Outpatient department for palliative care medicine
The palliative care ward and team of consultants has been supplemented by an outpatient unit for supportive cancer therapy. Says Watzke: “We are therefore able to look after CCC patients who are not yet or no longer inpatients as outpatients. This is important, since this is the only way that end of life discussions can be held successfully and in time.”

 

An American study (“Early Palliative Care for Patients with Metastatic Non-Small-Cell Lung Cancer, Jennifer S. Temel et al.”, 2010) has illustrated just how important such discussions are. The authors have discovered that patients who received palliative care had a significantly better mental and physical quality of life, required fewer burdensome treatments and intensive care admissions and also ultimately lived longer.

 

At the MedUni Vienna and Vienna General Hospital’s Comprehensive Cancer Centre, patients are referred to the outpatient clinic via the multi-disciplinary oncology meeting. The oncology team managers responsible invite the patients to visit the outpatient clinic.
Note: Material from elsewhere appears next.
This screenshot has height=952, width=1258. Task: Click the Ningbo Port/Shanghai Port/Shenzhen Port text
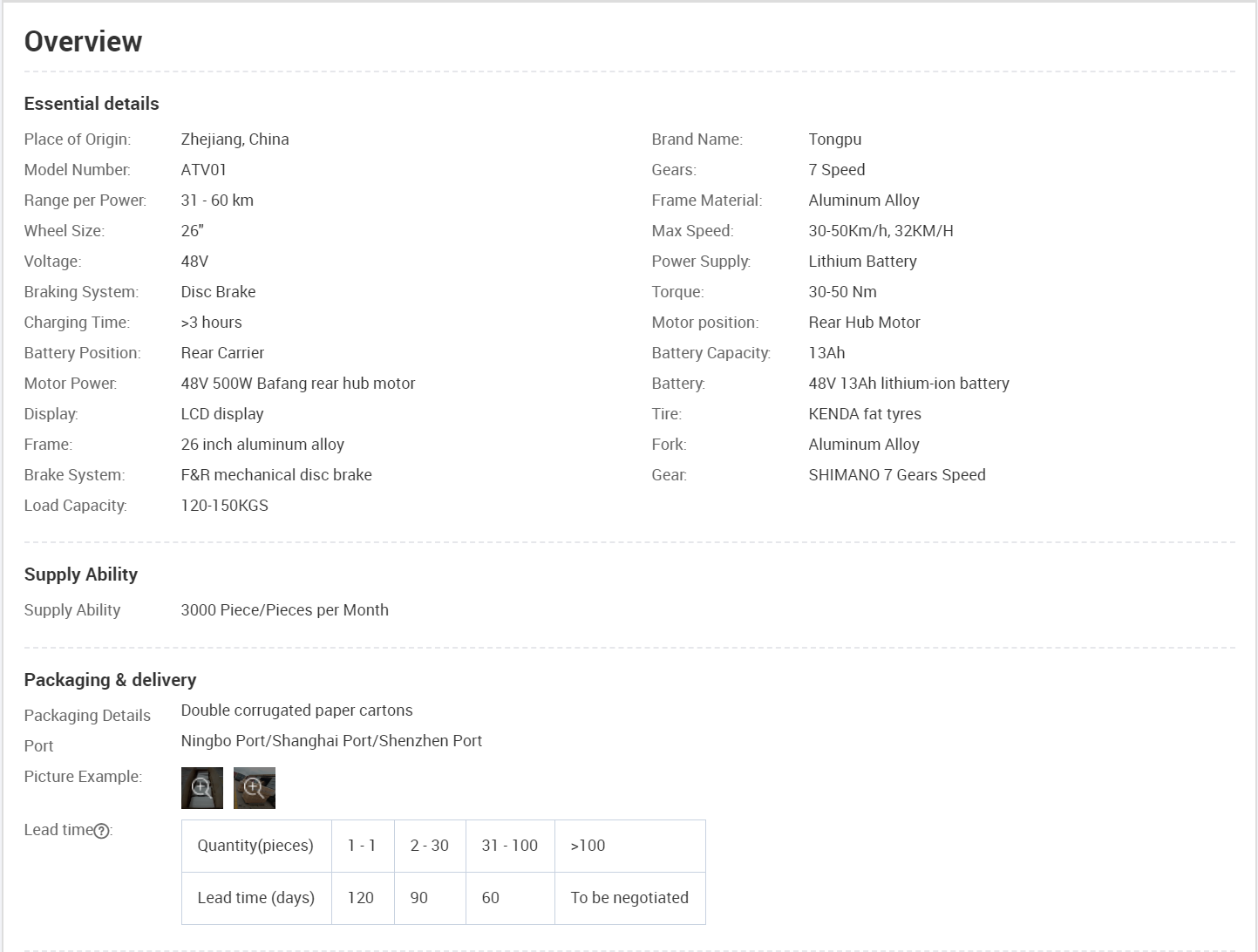click(331, 741)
In this context, the team led by Herbert Watzke has also developed guidelines which are used to determine which patients are invited to the outpatient facility.

 

Study platform for palliative care medicine
Of course, the Clinical Department of Palliative Care Medicine also focuses on scientific matters. A number of studies have been carried out, for example, in collaboration with the Austrian Palliative Care Study Group (AUPACS), a network of Austria’s 31 palliative care wards. The MedUni Vienna acts as the leading study centre for these. One of the aims is to define standards that apply throughout Austria and thereby safeguard the quality of care at the very highest level. Says Watzke: “Many aspects of palliative care medicine are of considerable ethical relevance. Through our research, we are attempting to define well-founded decision-making parameters so that we can act in a morally correct way that is in the interests of the patient and their families.”